CARSON CITY — The data storage company Switch has filed what is commonly called an “exit” application with state regulators so it can obtain wholesale electricity for its Northern Nevada Tahoe-Reno SUPERNAP project.
The filing with the Public Utilities Commission was made Friday .
The company said it is seeking “open market access” for its northern Nevada operation so it can obtain “innovative and competitively priced renewable energy technologies.”
The company is building its patented SUPERNAP data center at the Tahoe-Reno Industrial Center east of Reno.
While historically such filings have been called “exit applications,” Switch said in its filing that the term is inappropriate.
The application says the Tahoe-Reno SUPERNAP project has never been a permanent, fully bundled retail customer in NV Energy’s northern service territory, served by Sierra Pacific Power Company.
“As a result, the concept of an ‘exit’ or ‘exit fee’ is wholly inappropriate” in the proceedings,” the company said.
The proposal will benefit all ratepayers because the company will help pay for the transmission and distribution system in place through NV Energy while promoting a cleaner, renewable energy mix for the state while adding jobs, the company said.

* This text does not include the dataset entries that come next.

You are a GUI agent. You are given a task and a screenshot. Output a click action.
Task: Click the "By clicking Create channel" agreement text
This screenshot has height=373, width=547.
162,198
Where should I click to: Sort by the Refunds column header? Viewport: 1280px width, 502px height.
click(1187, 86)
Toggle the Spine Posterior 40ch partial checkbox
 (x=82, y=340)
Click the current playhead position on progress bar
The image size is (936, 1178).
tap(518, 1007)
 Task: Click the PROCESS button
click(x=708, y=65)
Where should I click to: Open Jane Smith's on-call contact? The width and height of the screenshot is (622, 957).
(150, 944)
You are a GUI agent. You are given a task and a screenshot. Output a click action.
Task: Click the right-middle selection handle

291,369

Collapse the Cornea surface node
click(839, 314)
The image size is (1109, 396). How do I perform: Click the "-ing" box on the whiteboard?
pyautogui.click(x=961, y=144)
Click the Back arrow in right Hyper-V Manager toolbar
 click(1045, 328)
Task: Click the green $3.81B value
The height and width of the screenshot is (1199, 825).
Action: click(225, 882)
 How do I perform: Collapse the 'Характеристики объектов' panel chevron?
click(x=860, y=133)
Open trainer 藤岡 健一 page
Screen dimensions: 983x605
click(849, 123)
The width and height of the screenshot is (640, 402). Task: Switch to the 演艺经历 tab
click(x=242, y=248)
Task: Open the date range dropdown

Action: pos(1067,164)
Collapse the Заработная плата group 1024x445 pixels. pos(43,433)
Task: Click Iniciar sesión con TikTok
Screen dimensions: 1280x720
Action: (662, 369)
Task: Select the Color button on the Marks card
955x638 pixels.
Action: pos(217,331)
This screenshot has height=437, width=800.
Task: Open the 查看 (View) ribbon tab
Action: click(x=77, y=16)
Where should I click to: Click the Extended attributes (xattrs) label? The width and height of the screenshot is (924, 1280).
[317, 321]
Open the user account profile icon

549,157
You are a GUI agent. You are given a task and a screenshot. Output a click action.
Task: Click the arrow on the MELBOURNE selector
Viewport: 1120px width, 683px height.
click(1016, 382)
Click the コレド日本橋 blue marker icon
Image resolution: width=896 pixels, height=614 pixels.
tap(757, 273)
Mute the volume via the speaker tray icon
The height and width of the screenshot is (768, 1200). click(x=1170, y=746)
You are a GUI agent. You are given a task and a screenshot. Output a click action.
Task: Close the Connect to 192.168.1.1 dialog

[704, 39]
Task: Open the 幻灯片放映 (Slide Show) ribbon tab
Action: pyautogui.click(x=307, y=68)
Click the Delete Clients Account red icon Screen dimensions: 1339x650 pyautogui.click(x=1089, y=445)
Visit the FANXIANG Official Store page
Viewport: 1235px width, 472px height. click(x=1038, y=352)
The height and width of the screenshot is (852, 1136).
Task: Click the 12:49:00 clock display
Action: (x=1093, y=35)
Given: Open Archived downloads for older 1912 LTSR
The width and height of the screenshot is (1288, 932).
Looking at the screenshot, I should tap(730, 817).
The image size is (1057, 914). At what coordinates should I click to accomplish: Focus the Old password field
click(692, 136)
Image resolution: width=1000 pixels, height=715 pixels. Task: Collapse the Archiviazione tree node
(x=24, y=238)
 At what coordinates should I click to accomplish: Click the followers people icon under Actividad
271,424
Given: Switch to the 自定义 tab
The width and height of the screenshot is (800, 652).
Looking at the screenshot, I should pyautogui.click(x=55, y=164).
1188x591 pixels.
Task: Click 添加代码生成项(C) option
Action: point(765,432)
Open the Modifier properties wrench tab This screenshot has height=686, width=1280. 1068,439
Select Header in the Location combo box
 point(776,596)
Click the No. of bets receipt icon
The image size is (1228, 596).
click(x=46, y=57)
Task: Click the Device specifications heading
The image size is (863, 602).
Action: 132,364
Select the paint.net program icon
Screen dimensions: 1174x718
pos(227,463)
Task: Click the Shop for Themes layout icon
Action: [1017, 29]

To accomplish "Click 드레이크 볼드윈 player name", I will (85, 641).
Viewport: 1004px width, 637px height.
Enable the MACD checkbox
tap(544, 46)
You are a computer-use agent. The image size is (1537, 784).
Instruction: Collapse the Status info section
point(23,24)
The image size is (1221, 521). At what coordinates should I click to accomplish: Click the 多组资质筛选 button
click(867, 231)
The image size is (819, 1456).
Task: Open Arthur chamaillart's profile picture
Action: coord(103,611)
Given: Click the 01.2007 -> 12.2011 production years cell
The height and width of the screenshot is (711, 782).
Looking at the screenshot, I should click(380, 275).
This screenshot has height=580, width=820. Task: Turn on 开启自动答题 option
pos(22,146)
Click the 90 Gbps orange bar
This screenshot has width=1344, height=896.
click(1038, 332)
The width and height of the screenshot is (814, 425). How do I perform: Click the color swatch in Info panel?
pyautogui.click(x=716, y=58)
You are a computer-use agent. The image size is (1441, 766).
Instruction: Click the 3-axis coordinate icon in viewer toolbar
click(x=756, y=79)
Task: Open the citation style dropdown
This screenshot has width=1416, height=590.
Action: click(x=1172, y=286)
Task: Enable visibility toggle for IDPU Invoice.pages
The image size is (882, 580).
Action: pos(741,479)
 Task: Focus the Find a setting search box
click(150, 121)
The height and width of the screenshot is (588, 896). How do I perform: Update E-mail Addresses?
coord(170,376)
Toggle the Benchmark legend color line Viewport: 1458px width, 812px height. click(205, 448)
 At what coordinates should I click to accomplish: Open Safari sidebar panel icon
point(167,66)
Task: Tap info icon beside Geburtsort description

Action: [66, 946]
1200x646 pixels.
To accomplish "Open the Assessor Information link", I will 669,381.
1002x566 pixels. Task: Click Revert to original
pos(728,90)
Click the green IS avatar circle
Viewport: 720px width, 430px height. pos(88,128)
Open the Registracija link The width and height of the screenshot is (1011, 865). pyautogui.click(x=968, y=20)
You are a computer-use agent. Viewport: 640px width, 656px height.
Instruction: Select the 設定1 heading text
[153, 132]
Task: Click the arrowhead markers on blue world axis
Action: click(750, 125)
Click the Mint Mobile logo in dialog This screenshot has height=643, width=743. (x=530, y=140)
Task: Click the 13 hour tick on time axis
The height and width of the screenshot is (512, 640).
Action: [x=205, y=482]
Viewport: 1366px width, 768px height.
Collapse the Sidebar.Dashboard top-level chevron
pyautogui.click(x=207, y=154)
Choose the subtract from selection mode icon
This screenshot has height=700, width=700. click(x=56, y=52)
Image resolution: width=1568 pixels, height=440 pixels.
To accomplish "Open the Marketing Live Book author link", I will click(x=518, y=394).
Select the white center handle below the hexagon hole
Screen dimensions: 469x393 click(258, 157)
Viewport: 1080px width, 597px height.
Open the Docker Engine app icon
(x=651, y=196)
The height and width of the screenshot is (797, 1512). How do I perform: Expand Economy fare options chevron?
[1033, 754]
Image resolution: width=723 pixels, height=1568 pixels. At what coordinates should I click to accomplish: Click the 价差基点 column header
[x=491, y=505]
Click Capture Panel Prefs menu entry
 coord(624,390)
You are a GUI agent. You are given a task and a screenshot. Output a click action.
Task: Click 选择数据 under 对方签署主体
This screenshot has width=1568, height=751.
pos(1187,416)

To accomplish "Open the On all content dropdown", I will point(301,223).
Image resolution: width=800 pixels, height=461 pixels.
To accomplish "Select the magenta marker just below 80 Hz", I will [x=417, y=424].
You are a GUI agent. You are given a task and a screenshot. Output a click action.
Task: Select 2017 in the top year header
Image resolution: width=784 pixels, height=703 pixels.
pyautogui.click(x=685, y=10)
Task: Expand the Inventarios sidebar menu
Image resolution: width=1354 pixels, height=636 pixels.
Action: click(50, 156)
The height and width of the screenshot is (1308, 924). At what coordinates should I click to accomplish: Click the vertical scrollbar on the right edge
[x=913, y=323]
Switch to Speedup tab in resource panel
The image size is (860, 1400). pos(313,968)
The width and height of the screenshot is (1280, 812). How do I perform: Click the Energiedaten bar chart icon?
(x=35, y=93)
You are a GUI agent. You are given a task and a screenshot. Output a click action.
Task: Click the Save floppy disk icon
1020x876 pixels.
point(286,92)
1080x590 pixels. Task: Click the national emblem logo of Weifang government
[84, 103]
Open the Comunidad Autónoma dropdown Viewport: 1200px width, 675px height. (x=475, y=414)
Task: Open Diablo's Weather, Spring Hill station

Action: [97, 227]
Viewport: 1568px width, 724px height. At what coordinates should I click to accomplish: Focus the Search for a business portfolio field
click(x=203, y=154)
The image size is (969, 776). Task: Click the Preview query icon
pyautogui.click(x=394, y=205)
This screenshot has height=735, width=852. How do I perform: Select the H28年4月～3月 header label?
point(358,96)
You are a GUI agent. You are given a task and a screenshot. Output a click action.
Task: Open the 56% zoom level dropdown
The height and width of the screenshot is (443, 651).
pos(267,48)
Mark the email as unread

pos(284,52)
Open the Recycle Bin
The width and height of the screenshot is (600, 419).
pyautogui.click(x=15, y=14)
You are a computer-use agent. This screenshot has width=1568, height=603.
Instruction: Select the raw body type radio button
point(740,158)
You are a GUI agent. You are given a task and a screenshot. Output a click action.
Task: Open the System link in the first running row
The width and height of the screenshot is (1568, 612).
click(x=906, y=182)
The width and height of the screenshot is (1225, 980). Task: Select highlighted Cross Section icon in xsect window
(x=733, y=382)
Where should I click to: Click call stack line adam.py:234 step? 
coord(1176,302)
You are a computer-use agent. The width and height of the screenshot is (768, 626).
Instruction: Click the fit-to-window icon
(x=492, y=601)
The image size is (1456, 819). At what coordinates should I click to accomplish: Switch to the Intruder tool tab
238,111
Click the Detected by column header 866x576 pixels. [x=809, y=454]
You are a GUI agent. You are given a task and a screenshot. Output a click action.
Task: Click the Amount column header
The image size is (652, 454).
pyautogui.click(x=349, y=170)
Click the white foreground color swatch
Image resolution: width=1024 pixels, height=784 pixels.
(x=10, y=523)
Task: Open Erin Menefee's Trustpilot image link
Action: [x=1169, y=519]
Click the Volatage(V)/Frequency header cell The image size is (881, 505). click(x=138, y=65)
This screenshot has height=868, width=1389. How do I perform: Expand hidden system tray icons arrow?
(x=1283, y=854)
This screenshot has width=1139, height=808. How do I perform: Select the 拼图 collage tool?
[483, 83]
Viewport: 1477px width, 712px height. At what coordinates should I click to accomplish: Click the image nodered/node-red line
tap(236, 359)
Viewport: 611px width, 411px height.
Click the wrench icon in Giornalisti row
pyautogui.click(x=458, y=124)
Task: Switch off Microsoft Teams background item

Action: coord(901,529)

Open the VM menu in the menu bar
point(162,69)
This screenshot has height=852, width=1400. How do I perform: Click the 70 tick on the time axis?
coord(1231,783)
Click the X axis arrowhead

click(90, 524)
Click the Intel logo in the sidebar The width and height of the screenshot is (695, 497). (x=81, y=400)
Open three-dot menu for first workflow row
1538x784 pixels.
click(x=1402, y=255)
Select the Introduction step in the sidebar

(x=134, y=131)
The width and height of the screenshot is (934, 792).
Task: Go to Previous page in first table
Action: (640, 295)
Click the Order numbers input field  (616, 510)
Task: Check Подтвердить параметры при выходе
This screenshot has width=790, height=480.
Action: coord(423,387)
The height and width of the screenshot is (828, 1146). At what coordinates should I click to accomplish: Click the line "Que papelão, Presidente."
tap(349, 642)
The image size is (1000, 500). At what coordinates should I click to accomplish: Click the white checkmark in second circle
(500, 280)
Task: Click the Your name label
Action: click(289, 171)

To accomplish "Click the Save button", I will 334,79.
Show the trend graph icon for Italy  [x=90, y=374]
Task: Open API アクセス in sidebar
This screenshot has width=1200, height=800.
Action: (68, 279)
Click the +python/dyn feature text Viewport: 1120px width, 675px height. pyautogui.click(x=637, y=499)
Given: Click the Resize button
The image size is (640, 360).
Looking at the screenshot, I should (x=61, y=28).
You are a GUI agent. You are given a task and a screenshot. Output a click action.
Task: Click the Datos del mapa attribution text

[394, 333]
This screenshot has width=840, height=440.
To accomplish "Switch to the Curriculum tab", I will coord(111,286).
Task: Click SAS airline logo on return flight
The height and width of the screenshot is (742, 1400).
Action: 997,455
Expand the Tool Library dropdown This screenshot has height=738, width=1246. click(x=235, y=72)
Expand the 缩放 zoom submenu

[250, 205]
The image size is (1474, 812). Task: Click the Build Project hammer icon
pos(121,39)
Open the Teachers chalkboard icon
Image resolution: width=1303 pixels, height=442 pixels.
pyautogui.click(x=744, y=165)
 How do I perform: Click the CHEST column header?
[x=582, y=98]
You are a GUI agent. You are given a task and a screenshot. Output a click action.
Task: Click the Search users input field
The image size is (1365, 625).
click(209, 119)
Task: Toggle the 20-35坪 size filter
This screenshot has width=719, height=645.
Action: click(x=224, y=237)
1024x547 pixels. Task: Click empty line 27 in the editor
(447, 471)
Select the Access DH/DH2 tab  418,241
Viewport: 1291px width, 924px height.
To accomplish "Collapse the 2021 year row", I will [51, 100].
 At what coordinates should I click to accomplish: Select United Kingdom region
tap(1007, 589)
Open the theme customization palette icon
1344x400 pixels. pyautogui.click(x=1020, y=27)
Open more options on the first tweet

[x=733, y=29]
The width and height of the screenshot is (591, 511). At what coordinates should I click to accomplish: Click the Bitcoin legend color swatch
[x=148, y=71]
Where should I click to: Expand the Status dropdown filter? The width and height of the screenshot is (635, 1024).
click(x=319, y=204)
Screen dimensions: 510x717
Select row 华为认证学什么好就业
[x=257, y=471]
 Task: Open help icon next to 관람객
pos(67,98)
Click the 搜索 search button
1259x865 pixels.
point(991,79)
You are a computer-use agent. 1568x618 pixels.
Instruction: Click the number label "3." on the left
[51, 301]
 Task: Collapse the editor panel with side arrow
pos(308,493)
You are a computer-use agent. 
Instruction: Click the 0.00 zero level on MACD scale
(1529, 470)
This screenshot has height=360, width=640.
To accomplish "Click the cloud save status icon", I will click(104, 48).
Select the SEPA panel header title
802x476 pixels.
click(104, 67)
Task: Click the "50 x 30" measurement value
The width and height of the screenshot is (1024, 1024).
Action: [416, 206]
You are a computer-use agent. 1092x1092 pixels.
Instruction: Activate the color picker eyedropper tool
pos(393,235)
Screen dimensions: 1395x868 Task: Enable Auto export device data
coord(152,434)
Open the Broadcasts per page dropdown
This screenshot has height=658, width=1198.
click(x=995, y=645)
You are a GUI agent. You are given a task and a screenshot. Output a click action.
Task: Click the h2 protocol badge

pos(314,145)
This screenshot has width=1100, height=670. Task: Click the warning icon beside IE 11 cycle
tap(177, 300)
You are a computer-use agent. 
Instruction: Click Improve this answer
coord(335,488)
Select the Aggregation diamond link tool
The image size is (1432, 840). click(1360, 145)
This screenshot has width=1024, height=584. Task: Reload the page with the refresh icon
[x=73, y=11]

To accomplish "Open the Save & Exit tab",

Switch applied to “exit” from NV Energy for all its facilities in 2014. An exit fee of $27 million was proposed by PUC staff, but the commission denied the request in 2015.
Switch earlier this year filed a lawsuit in U.S. District Court against the PUC commissioners and NV Energy over the denial of its 2014 exit application. The original lawsuit sought $31 million in damages. It was refiled last month.
The company’s Northern Nevada data center is expected to cost $3 billion when fully built out and will house seven buildings totaling 6.49 million square feet. The project broke ground in September 2015.